1 person found this helpful
Solved. The problem was causes by a bug in the Connection-Server 7.9 installer. It upgrades Connection-brokers just fine but it disables the Inter-POD API Firewall rules in the Windows firewall. Well, it does not actually disable the rules, it forgets to re-enable them. Let me explain:
- The installer uninstalls the old Connection Server version
- It also uninstalls all the firewall rules that came with it. This includes the Inter-POD Rules that had to be manually enabled in the first place to allow the PODs to communicate with each other.
- It then installs the new version (7.9 in this case)
- It installs the firewall rules again, incl. the Inter-POD rules but DOES NOT ENABLE THEM
- So directly after the upgrade, this POD is now unreachable by all the other PODs.
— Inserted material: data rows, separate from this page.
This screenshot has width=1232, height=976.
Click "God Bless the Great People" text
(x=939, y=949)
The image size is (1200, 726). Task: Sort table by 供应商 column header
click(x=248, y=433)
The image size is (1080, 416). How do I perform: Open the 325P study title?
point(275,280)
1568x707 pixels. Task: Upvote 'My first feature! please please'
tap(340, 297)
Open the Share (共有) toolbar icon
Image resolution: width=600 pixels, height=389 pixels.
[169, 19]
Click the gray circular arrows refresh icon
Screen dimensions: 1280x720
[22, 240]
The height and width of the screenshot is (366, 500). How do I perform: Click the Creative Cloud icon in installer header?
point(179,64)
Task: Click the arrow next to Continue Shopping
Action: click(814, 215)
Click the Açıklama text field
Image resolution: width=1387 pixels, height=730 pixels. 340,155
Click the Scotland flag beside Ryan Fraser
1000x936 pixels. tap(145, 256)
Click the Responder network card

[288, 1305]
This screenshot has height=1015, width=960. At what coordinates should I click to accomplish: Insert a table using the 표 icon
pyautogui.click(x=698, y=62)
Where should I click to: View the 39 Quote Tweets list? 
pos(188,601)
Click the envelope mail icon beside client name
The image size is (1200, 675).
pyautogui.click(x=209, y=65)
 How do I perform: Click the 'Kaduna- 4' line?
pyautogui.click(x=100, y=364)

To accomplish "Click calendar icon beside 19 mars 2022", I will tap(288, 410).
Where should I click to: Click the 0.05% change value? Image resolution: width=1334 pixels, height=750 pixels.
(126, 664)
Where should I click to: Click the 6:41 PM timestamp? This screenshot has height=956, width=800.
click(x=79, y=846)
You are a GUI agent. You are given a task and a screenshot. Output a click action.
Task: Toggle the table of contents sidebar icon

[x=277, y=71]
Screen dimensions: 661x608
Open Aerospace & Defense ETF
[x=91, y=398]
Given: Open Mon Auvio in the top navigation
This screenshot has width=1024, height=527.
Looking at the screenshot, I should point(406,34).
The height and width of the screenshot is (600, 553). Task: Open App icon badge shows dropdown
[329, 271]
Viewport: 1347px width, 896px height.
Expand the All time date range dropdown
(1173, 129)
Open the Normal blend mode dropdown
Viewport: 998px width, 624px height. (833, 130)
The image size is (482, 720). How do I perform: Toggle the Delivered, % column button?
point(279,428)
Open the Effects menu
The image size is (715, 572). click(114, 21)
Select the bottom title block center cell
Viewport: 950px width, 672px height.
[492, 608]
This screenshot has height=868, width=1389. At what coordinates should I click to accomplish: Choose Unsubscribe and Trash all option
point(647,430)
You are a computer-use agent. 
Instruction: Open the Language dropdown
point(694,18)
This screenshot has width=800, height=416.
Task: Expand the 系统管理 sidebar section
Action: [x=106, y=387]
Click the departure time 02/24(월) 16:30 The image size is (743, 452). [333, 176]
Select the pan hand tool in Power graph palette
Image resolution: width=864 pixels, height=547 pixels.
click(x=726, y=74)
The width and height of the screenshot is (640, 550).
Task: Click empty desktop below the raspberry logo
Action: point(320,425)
Manually re-enabling the Inter-POD rules on that connection server solves the problem and this POD is reachable by the other PODs and all is good. Repeat for every connection-broker in every POD being upgraded.
I regard this is a bug. It is easy for the installer to see that this POD is part of a CloudPOD infrastructure and knowing this, can enable the Inter-POD rules to avoid this problem. But it does not.
After an installation often it remains helpful monitoring pods.
Pod federation health, site info, pod endpoint health and local pod status are exposed horizon apis. You may have a look to this master piece PowerCLI-Example-Scripts/VMware.HV.Helper.psm1 at master · vmware/PowerCLI-Example-Scripts · GitHub .
local pod status is equal false in a non pod constellation, and local pod status=enabled (<>true!), as in a pod.
Some years ago I put some work on this based on the source above VMwareHorizonPoolsReport/Get-VMwareHorizonPoolsReport.ps1 at master · dcasota/VMwareHorizonPoolsReport · GitHub. The repo contains some fake output as well.
vipa port off could be detectable by processing pod information.